La lenteur des boeufs - Mémoire de la neige
Ces deux recueils de poèmes peuvent être lus comme deux moments d'un seul et même livre : ils n'annoncent pas simplement la disparition d'un monde, celle d'une civilisation dont ne subsisteraient que quelques fûts de colonnes ou les soubassements d'une ville saccagée, mais plutôt l'effacement d'une manière de vivre et d'être, exclusivement liée à la terre et au rythme solaire. D'aucuns diraient que l'écriture poétique de Julio Llamazarès notifie la fin de la vie paysanne à notre époque. La copieuse épigraphe empruntée à Strabon laisse présager que l'espace qui se crée dans les trente textes de Memoria de la nieve désigne bien des paysages espagnols.
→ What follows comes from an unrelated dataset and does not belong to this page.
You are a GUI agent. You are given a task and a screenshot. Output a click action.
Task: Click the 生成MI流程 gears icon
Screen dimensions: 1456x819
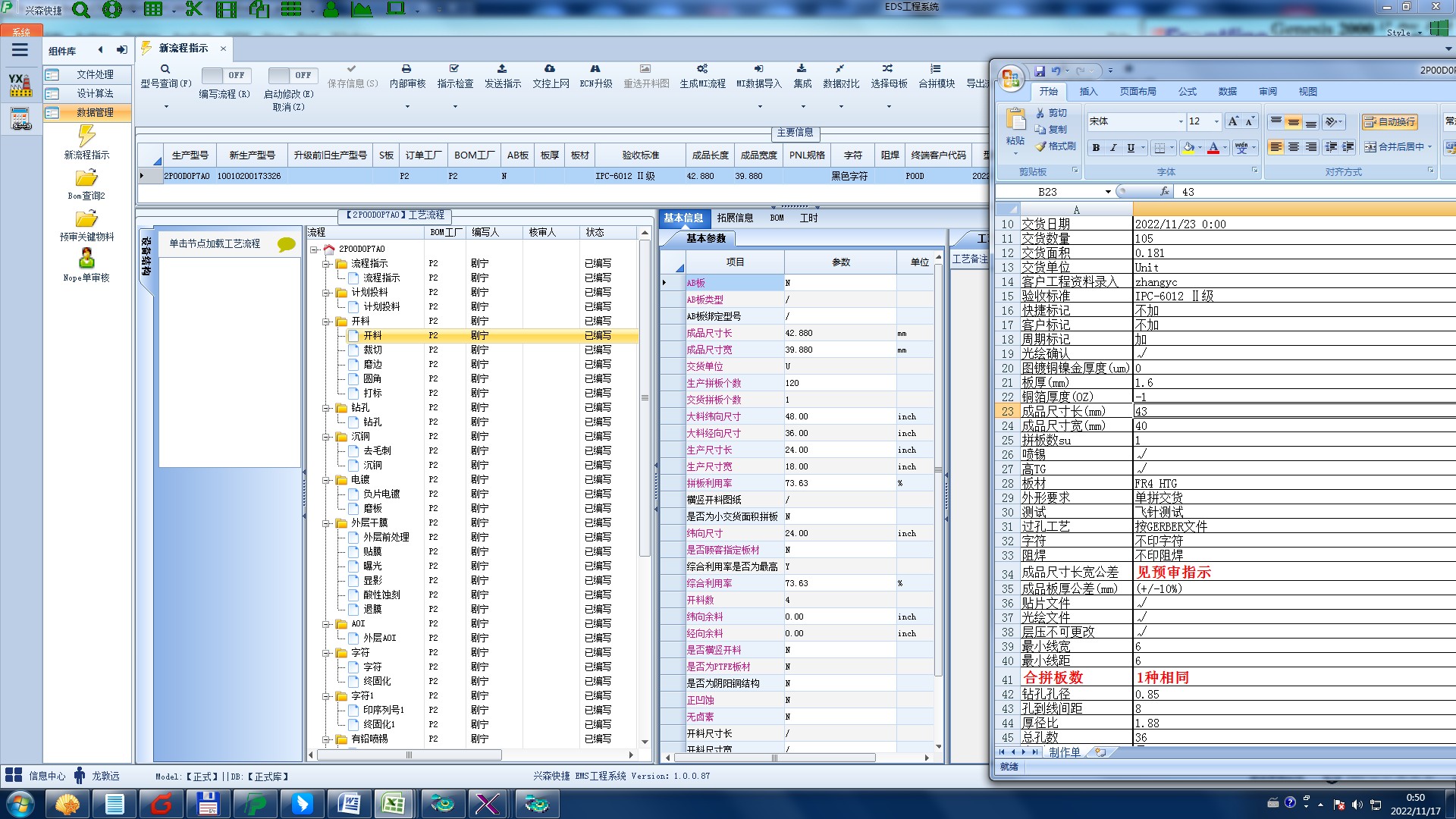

Mais, alors que la région occupée par les montaneses de Geographika regorge de vie et d'activité, en revanche, les campagnes d'aujourd'hui sont désertées par cette population qui fut contrainte, pour survivre, de se regrouper dans les faubourgs des grandes villes septentrionales.
L'on devine que ces déplacements se sont accompagnés d'une mutation, sans doute de mutilations que les lieux sont ici chargés d'évoquer, mais le profond malheur humain qui suinte à chaque émission de parole poétique va bien au-delà de ruptures économiques et historiques : il est aussi de nature philosophique.